Please return every line of the material below that contains the word "highlighting", copying each one in full.

____________

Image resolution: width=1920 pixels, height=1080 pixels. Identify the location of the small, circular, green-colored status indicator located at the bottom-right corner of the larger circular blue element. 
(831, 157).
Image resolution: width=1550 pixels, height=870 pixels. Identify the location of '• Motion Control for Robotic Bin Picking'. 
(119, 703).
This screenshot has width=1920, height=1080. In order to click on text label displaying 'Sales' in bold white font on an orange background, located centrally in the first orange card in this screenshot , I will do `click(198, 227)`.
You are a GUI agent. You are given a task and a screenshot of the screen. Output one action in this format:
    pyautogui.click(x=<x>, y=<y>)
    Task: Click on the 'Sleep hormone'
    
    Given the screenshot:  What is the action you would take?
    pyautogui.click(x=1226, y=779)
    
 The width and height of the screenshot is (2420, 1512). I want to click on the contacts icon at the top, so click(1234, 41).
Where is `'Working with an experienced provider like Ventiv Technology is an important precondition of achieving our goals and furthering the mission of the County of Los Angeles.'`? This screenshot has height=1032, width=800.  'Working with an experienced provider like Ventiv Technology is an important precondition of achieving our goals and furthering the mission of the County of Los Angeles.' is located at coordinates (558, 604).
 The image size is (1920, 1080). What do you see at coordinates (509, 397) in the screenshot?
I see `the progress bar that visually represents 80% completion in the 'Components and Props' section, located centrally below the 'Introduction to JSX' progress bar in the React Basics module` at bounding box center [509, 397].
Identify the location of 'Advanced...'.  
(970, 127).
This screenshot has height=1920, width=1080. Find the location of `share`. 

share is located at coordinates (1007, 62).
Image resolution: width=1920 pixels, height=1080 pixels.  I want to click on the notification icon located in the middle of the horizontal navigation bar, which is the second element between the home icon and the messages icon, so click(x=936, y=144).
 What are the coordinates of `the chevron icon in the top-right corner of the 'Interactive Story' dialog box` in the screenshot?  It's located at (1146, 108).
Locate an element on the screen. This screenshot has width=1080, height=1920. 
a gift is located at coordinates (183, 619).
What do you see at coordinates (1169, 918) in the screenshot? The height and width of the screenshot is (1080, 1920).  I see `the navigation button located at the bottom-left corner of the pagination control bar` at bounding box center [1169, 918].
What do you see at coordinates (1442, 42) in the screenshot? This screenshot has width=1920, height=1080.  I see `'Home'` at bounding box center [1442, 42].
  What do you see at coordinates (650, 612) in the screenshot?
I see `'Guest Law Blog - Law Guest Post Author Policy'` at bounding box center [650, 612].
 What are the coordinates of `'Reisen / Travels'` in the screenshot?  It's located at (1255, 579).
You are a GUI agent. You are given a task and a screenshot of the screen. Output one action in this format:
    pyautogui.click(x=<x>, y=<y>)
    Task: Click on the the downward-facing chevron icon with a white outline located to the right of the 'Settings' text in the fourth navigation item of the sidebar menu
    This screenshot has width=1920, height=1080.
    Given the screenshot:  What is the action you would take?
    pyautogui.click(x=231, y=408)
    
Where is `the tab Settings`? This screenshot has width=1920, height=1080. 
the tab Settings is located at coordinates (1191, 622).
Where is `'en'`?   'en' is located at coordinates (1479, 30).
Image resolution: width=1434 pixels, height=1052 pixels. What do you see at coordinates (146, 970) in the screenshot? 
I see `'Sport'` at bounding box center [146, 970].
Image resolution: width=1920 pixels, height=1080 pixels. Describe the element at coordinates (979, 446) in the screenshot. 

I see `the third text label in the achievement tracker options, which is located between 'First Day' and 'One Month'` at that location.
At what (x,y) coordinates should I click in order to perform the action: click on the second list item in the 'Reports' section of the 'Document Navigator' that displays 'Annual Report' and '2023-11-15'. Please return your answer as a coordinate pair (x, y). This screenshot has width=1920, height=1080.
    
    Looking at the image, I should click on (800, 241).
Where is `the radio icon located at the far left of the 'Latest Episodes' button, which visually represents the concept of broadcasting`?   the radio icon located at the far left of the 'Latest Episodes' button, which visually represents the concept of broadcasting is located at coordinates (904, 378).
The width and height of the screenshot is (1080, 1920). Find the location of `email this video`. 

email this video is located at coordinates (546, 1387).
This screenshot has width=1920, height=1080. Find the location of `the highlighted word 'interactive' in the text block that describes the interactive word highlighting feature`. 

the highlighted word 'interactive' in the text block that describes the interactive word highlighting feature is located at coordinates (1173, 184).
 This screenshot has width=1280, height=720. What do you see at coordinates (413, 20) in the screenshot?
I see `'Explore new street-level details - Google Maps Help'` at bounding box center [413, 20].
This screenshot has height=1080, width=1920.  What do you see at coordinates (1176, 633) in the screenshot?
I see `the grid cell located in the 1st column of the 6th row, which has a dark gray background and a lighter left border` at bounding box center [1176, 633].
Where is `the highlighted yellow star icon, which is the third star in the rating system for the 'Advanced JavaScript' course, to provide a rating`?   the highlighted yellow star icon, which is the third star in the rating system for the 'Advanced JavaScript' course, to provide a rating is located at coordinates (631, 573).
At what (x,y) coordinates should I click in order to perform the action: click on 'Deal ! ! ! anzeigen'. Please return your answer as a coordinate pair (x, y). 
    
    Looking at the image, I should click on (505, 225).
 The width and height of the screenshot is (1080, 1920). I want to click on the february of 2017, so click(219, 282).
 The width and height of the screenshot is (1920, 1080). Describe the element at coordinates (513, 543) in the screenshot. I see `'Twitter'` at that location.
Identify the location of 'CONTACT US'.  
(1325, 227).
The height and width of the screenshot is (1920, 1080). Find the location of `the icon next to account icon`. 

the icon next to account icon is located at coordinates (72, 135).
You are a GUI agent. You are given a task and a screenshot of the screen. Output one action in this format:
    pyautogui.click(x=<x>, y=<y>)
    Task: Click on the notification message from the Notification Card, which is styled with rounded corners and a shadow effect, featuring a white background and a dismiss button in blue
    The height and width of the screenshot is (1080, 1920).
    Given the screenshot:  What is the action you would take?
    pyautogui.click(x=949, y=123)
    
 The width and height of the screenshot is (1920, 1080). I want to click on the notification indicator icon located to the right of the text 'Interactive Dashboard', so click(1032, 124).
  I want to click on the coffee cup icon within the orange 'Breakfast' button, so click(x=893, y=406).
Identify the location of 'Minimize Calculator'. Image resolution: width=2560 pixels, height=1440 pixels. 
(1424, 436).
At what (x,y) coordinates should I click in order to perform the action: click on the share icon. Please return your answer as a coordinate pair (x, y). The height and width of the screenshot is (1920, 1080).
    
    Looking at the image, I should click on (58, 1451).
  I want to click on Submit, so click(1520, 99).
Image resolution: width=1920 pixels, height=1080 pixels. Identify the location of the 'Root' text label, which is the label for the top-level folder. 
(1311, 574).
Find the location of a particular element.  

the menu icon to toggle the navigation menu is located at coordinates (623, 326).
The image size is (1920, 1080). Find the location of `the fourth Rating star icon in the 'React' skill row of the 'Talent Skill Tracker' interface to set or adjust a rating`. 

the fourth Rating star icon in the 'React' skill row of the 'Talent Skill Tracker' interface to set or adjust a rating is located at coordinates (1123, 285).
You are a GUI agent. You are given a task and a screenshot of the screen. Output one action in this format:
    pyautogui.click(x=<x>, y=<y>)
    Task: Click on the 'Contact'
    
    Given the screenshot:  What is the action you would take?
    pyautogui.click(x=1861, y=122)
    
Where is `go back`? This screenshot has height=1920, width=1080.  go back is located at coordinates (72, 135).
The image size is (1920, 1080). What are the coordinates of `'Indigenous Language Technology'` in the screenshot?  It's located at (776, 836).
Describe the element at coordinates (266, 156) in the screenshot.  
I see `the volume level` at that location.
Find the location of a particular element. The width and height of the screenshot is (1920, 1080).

____________

Answer to this problem:
This screenshot has width=1920, height=1080. Find the location of `the highlighted word 'interactive' in the text block that describes the interactive word highlighting feature`. 
the highlighted word 'interactive' in the text block that describes the interactive word highlighting feature is located at coordinates (1173, 184).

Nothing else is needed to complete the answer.